(To do) Give back the whole listing verbatim, printing none of its pictures.
○ ○ ○
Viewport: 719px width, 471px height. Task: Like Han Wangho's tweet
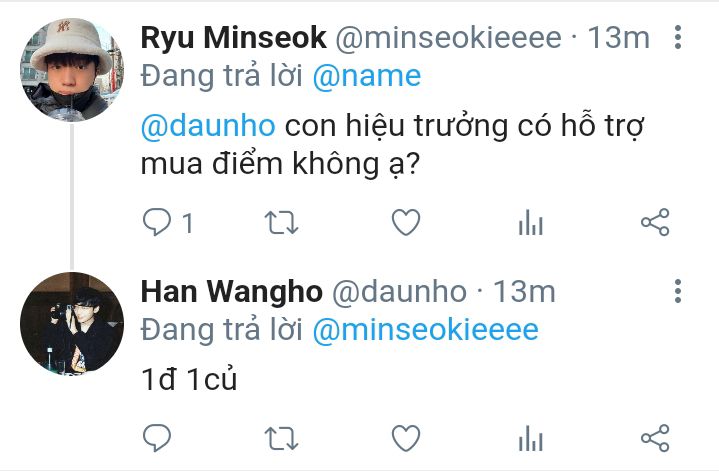pos(406,438)
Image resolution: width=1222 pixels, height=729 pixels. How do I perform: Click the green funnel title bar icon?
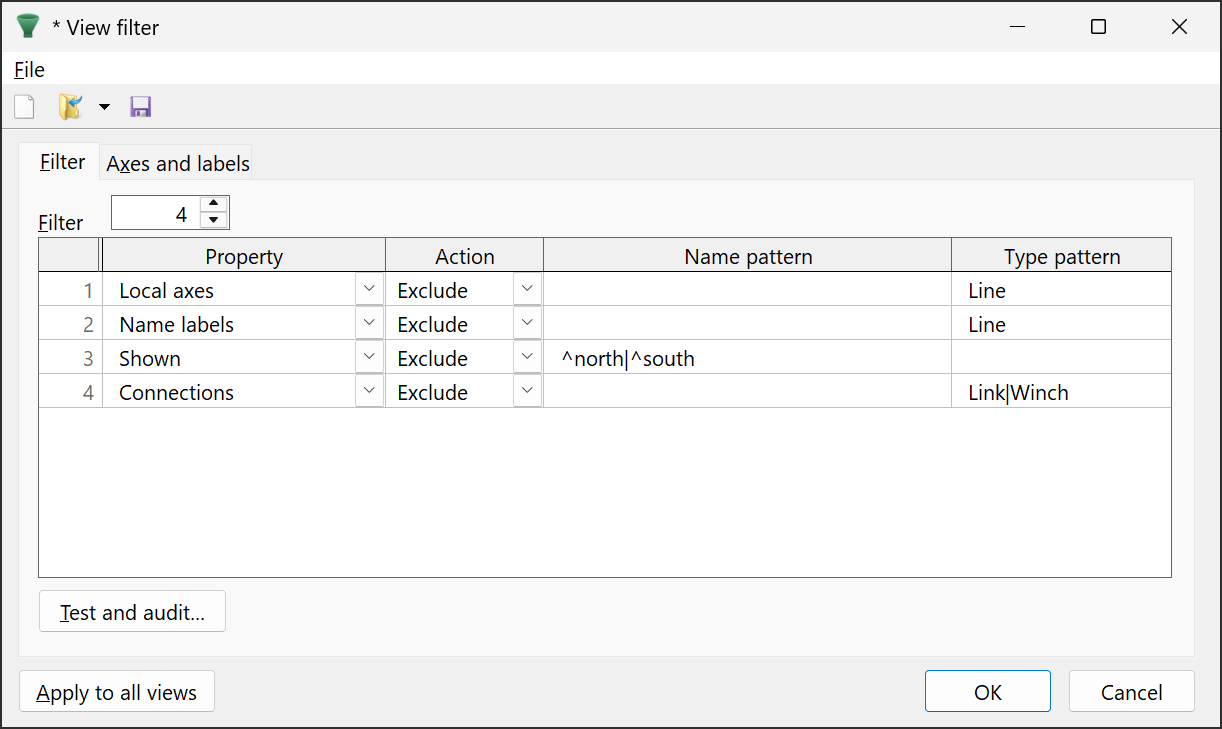[27, 27]
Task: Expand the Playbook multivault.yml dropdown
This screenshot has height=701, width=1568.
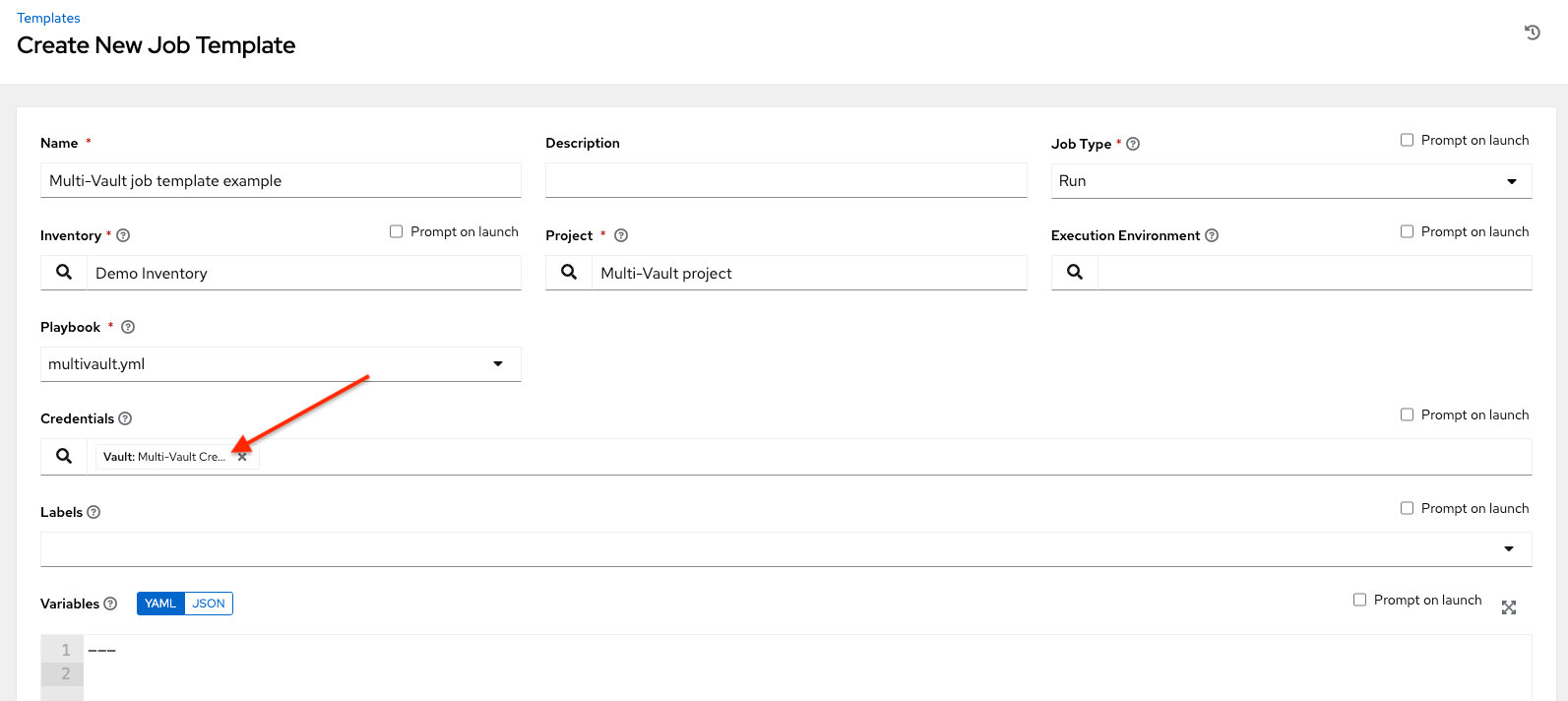Action: click(281, 364)
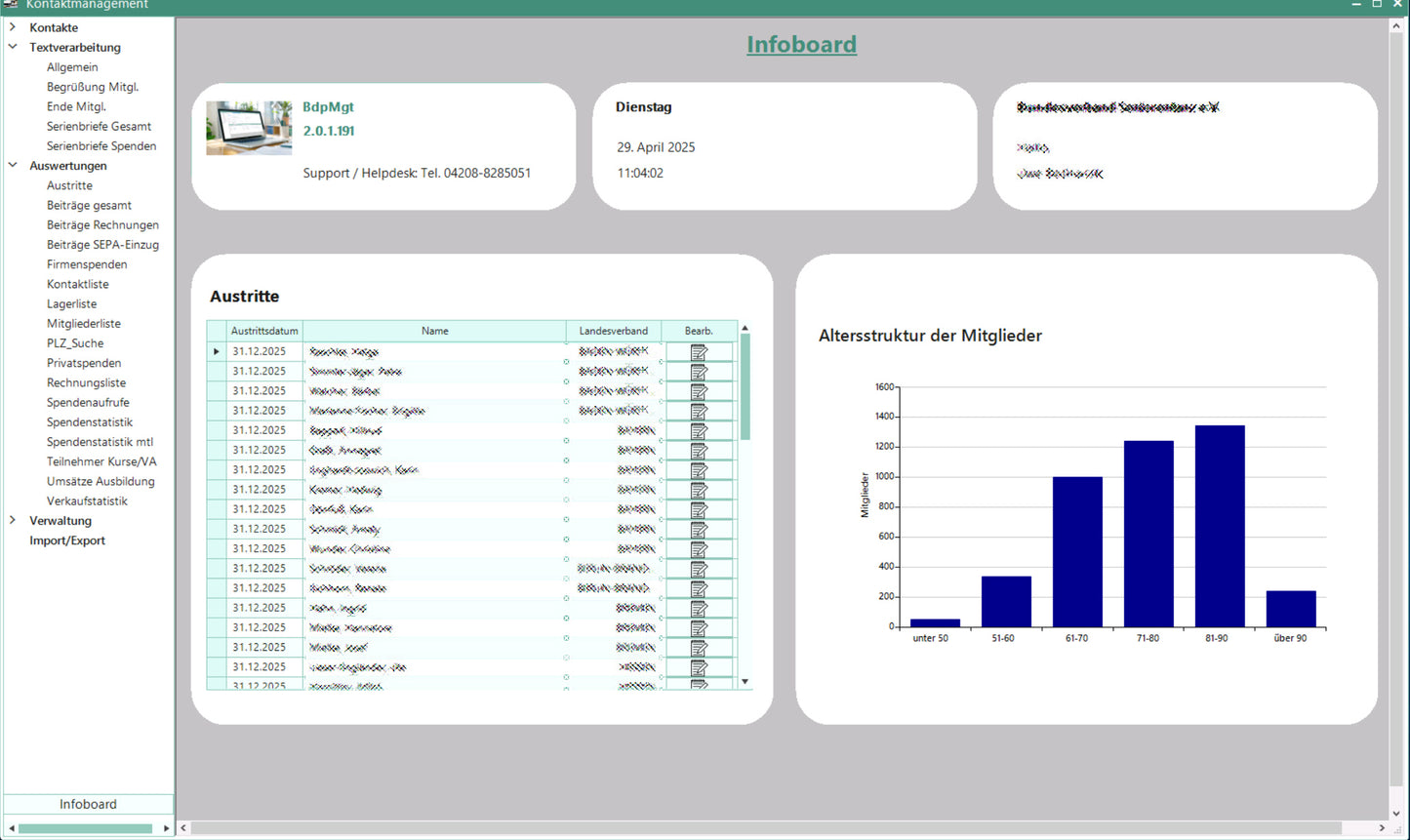Click the right arrow of sidebar horizontal scrollbar
Screen dimensions: 1410x840
pyautogui.click(x=167, y=828)
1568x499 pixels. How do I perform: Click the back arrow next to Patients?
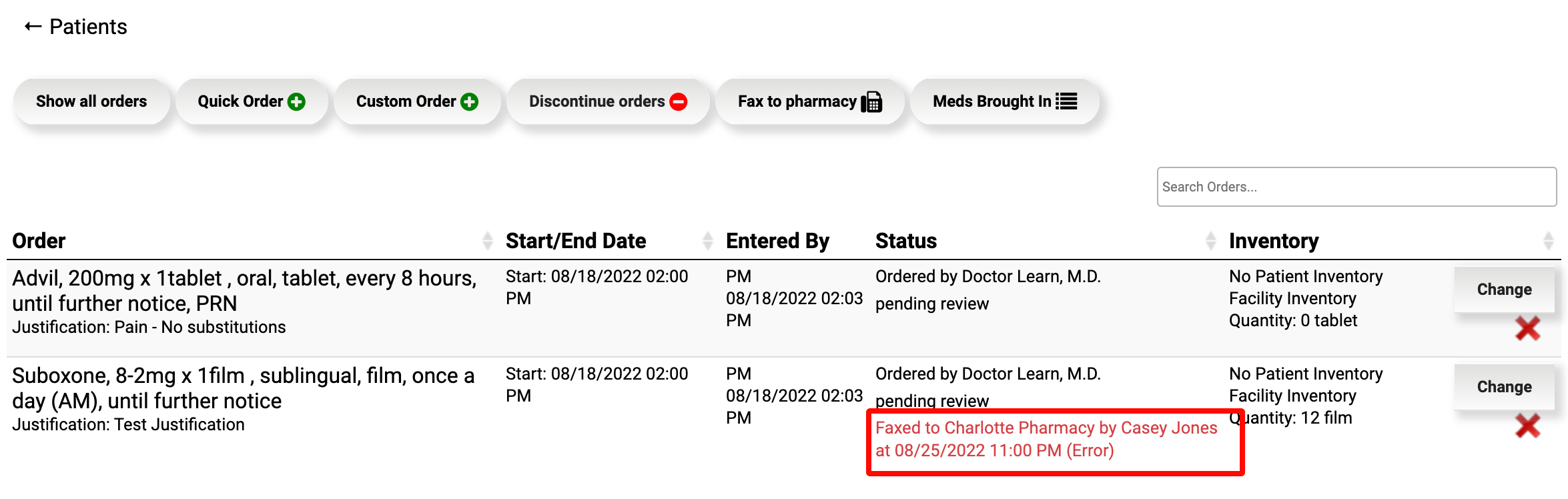click(x=33, y=27)
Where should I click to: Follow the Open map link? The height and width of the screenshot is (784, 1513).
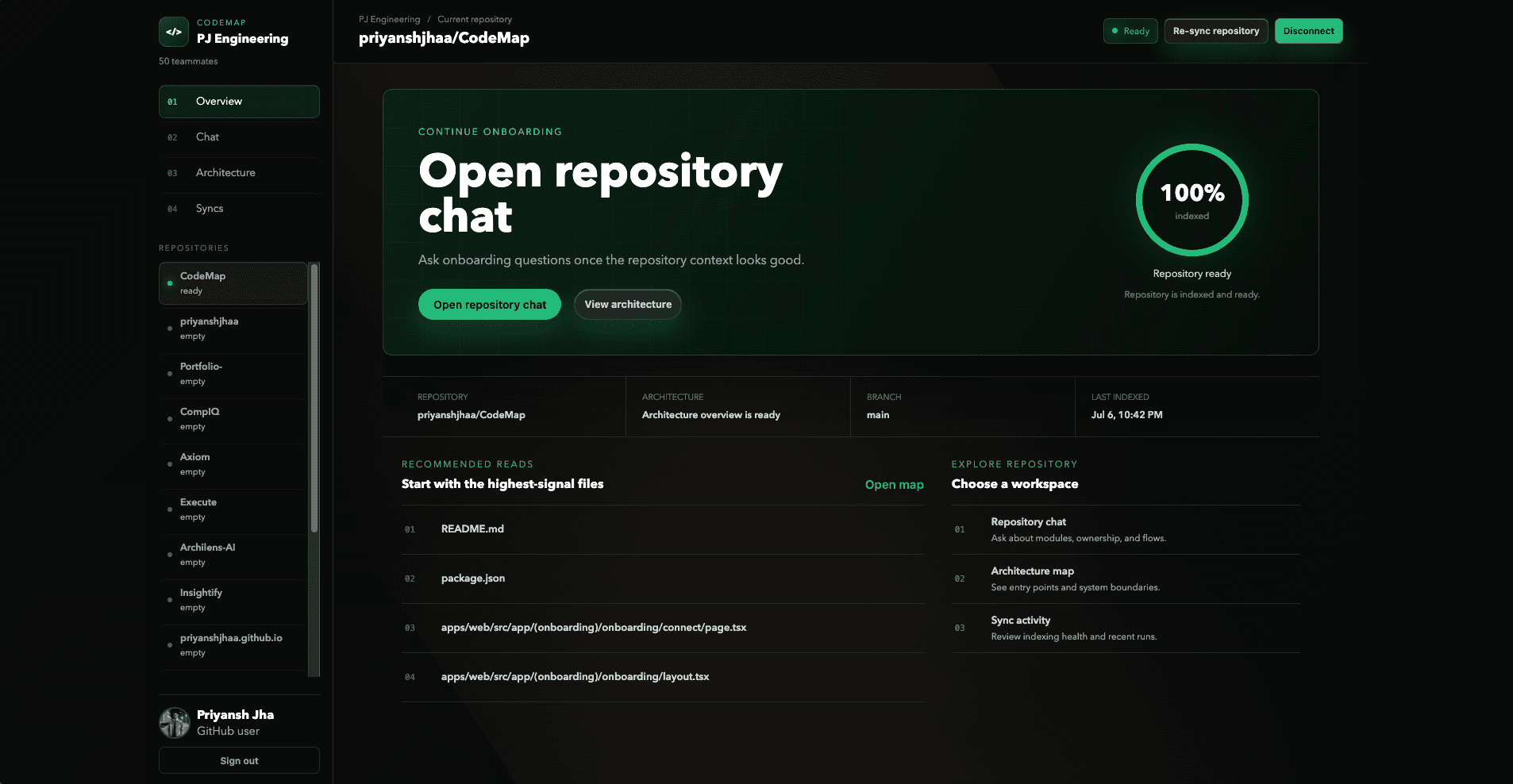pyautogui.click(x=894, y=485)

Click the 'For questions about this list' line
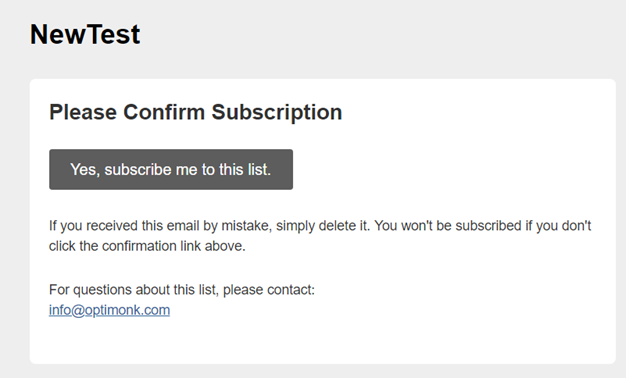tap(182, 290)
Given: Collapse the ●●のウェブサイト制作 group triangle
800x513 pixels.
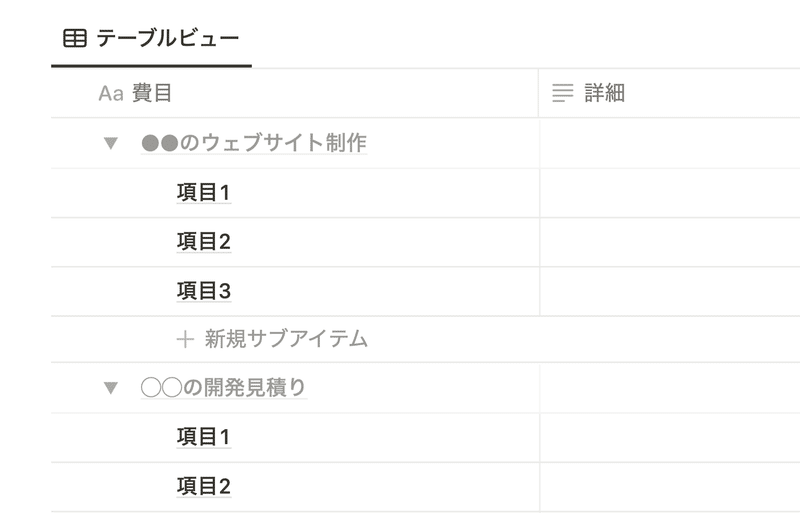Looking at the screenshot, I should [111, 143].
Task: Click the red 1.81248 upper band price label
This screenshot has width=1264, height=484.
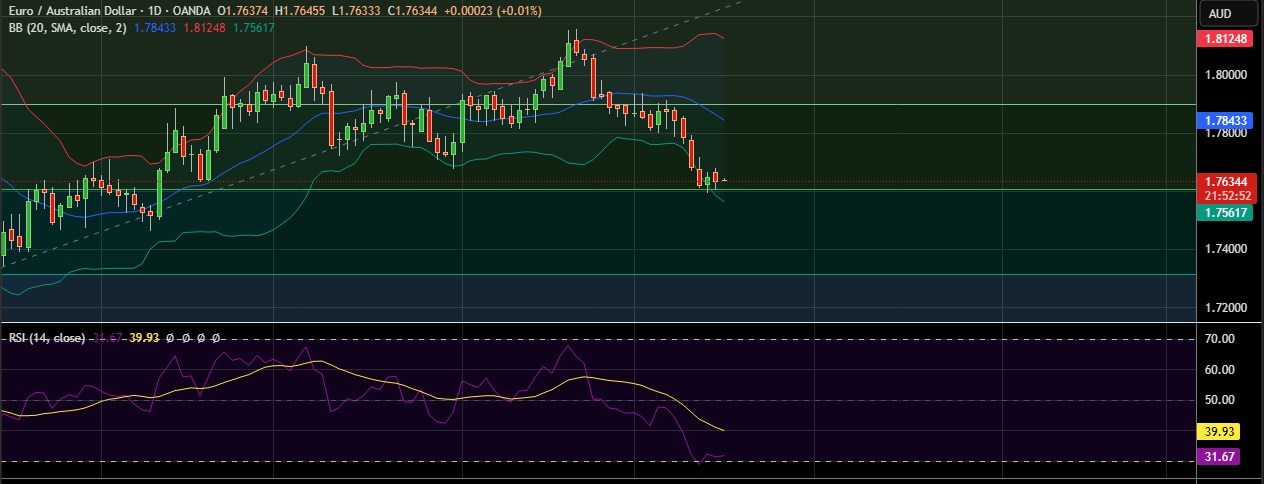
○ ○ ○
(Solution)
Viewport: 719px width, 471px height. Task: Like Han Wangho's tweet
pos(406,438)
Image resolution: width=1222 pixels, height=729 pixels. How do I perform: Click the green funnel title bar icon?
[27, 27]
Task: Expand the Playbook multivault.yml dropdown
This screenshot has height=701, width=1568.
Action: click(281, 364)
Click the right arrow of sidebar horizontal scrollbar
Screen dimensions: 1410x840
pyautogui.click(x=167, y=828)
1568x499 pixels. How do I perform: Click the back arrow next to Patients?
click(x=33, y=27)
Where should I click to: Follow the Open map link? The height and width of the screenshot is (784, 1513).
pyautogui.click(x=894, y=485)

Click the 'For questions about this list' line
tap(182, 290)
Given: Collapse the ●●のウェブサイト制作 group triangle
800x513 pixels.
Looking at the screenshot, I should [111, 143].
Task: Click the red 1.81248 upper band price label
This screenshot has width=1264, height=484.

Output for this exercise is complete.